Purely pulmonary causes of cyanosis: Pa o 2 should rise to levels above 250 mm Hg
Cyanotic CHD associated with an increased pulmonary blood flow: Pa o 2 may occasionally reach as high as 150 mm Hg
Cyanotic CHD associated with a decreased pulmonary blood flow: Pa o 2 will not rise above 100 mm Hg
Cardiac size and shape (one of the three classic cardiac silhouettes)?
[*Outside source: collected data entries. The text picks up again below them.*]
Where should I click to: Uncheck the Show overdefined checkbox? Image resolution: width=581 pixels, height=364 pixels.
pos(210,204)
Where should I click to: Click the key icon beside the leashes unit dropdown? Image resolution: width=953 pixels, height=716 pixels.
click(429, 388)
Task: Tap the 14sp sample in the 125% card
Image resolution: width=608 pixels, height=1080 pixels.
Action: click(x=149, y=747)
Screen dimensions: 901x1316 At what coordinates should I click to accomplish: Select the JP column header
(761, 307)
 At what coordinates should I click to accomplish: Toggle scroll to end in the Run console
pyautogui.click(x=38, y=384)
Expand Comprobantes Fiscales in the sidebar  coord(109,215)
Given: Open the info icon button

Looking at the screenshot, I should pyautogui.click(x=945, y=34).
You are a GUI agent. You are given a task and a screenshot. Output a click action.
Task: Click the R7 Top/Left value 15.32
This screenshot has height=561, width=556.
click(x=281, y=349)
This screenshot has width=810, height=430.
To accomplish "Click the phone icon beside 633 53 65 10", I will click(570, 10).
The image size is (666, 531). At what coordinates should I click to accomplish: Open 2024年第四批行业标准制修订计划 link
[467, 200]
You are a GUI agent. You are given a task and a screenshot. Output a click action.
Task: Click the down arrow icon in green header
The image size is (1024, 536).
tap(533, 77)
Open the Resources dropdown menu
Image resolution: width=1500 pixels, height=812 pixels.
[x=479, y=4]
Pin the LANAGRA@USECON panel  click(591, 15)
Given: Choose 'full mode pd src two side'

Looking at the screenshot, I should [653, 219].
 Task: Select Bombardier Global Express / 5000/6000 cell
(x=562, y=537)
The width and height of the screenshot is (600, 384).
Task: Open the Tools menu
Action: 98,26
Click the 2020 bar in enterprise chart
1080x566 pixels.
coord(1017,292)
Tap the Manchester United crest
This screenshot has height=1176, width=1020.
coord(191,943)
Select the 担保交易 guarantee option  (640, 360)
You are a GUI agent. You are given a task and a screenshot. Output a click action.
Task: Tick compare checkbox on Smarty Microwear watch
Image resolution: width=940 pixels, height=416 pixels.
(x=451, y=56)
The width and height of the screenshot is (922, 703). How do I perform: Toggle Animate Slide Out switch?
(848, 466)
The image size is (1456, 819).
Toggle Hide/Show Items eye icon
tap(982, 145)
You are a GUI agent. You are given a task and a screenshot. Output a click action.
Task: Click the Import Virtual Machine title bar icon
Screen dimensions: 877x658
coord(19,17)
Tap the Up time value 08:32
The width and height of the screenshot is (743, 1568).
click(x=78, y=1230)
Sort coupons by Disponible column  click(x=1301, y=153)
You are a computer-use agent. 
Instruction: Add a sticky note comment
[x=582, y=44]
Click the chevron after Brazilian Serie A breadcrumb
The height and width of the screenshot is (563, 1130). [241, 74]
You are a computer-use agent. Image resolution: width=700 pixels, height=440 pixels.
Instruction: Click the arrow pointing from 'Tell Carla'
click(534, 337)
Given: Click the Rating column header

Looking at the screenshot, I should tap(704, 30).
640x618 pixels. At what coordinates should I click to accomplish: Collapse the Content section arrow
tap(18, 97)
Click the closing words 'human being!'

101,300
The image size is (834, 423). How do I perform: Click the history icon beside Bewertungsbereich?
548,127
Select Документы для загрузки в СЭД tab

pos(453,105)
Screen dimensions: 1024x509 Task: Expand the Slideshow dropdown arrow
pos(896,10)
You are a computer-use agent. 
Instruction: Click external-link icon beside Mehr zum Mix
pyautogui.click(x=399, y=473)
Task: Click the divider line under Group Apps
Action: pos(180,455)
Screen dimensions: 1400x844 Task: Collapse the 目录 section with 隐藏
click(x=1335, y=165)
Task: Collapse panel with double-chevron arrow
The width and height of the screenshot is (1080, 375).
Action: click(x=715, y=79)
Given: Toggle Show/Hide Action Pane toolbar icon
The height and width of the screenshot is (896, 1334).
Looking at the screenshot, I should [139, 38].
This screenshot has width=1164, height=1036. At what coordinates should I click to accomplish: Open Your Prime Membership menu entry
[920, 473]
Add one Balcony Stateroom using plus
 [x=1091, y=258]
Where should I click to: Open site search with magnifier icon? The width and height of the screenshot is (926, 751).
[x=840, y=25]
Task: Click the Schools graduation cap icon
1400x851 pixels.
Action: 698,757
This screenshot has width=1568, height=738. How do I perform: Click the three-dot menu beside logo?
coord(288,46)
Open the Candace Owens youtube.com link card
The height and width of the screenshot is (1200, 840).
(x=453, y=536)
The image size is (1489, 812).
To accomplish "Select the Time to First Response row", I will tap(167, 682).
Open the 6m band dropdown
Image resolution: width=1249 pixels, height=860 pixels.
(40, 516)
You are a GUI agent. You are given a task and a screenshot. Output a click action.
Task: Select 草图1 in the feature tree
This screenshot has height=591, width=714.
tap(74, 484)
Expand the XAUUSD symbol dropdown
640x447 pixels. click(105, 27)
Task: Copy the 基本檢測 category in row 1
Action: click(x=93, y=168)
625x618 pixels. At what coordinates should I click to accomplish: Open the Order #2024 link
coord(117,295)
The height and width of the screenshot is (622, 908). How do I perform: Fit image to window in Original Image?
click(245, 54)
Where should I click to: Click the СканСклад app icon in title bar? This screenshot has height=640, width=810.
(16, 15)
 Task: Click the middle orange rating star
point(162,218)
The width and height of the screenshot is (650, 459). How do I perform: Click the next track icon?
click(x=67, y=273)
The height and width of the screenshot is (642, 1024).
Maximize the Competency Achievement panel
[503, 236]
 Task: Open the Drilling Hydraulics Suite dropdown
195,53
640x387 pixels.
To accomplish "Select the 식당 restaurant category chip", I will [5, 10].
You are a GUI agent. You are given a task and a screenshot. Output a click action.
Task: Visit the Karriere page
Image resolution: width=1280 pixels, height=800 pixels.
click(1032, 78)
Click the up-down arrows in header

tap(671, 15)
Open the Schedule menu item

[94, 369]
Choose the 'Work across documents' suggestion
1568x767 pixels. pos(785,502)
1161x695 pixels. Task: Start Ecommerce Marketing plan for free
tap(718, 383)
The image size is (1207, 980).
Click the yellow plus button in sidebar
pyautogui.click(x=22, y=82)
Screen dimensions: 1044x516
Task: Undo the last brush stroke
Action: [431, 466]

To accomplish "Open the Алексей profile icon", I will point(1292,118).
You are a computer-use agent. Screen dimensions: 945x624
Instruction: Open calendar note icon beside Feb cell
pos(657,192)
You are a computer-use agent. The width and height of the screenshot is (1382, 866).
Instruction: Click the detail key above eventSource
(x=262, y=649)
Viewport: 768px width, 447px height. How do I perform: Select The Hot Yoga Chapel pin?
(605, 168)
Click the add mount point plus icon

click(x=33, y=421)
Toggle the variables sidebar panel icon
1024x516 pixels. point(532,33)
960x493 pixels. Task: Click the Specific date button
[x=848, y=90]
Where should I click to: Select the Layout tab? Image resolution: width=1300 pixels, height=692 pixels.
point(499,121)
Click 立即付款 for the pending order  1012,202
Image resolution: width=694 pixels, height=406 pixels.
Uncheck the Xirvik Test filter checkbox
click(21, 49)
Boot-shaped heart: Tetralogy of Fallot
Egg-on-a-string silhouette: Transposition of the great vessels
Snowman-shaped or figure-of-eight heart: Total anomalous pulmonary venous return
Increased (acyanotic): ASD, Eisenmenger syndrome, VSD, patent ductus arteriosus, endocardial cushion defects
Increased (cyanotic): Transposition of the great arteries, total anomalous pulmonary venous return, hypoplastic left heart syndrome, truncus arteriosus
Decreased or normal (acyanotic): Pulmonic stenosis, aortic stenosis, coarctation of the aorta
Decreased (cyanotic): Tetralogy of Fallot, severe pulmonic stenosis, Ebstein anomaly, tricuspid atresia, pulmonary atresia, hypoplastic right heart syndrome
Evidence of chamber enlargement: right ventricular hypertrophy, left ventricular hypertrophy, biventricular hypertrophy, right atrial hypertrophy, or left atrial hypertrophy
An abnormal superior QRS axis is suggestive of endocardial cushion defect or tricuspid atresia.
The majority of children who present to the ED in shock have volume depletion or sepsis. These patients should receive rapid repeated fluid boluses of 20 mL/kg. Children with poor perfusion and suspected CHD, however, should receive smaller aliquots of 10 mL/kg to avoid precipitation or exacerbation of CHF. This is especially important in the neonate with undifferentiated shock. In these cases, give the initial 10 mL/kg bolus and assess for effect. If the child is improved or no worse, give more fluids. Be judicious in suspected CHD and ready to provide inotropic support or positive pressure ventilation, either by noninvasive or endotracheal means.
CHD that is manifested within the first 2 to 3 weeks of life with a sudden onset of cyanosis or cardiovascular collapse is typically due to ductal-dependent cardiac lesions ( Box 165.7 ). Closure of the ductus arteriosus in these patients interrupts blood flow either to the lungs, producing cyanosis (e.g., tricuspid atresia) or to the systemic circulation, producing shock (e.g., hypoplastic left heart syndrome). To maintain an open ductus arteriosus and promote mixture of oxygenated and deoxygenated blood, prostaglandin E 1 (alprostadil) is typically started at 0.05 to 0.1 μg/kg/min. A known adverse reaction to a PGE 1 infusion is apnea (30%). Assiduous monitoring of the child’s respiratory drive is essential with PGE 1 administration. Although some small studies endorse the omission of endotracheal intubation of neonates on a PGE 1 infusion, endotracheal intubation should be considered for these infants, especially before inter-facility transport.